PS : Pour ceux qui désireraient mieux connaître le personnage nous rappelons l’existence de notre framabook sur Richard Stallman. Eyrolles vient de nous communiquer les ventes de l’année 2010 qui sont plus qu’encourageantes avec un total dépassant les 2 300 exemplaires.
Les téléphones mobiles sont le « rêve de Staline », selon le fondateur du mouvement du logiciel libre
Cell phones are ‘Stalin’s dream,’ says free software movement founder
Jon Brodkin - 14 mars 2011 - Network World
(Traduction Framalang : Étienne, Siltaar, Pandark, Lolo le 13, Goofy, Ypll, Yoann, Garburst)
Richard Stallman[1] : Les iPhones et autres Androids sont des traceurs à la Big Brother.
Près de trente ans après le début de sa croisade pour débarrasser le monde du logiciel propriétaire, Richard Stallman constate que les smartphones sont une nouvelle menace pour la liberté des utilisateurs.

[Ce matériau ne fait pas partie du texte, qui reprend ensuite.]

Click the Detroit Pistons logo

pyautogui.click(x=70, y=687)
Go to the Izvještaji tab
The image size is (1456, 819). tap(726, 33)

« Je n’ai pas de téléphone portable. Je n’utiliserai pas de téléphone portable », déclare Stallman, fondateur du mouvement des logiciels libres et créateur du système d’exploitation GNU. « C’est le rêve de Staline. Les téléphones mobiles sont les outils de Big Brother. Je ne vais pas porter sur moi un traceur qui enregistre où je vais en permanence, ni un outil de surveillance qui autorise les écoutes. »
Stallman croit fermement que seul le logiciel libre (NdT: free software dans le texte) peut nous préserver de ces technologies de contrôle, qu’elles soient dans les téléphones portables, les PCs, les tablettes graphiques, ou tout autre appareil. Et par free il n’entend pas gratuit mais la possibilité d’utiliser, de modifier et distribuer le logiciel de quelque façon que ce soit.
Stallman a fondé le mouvement du logiciel libre entre le début et le milieu des années 80, avec le projet GNU et la Free Software Foundation, dont il est toujours le président.
Quand j’ai demandé à Stallman de lister quelques-uns des succès du mouvement du logiciel libre, le premier à être mentionné était Android mais pas la version de Google, non, une autre version du système d’exploitation mobile débarrassé de tout logiciel propriétaire (voir également Stallman soutient LibreOffice).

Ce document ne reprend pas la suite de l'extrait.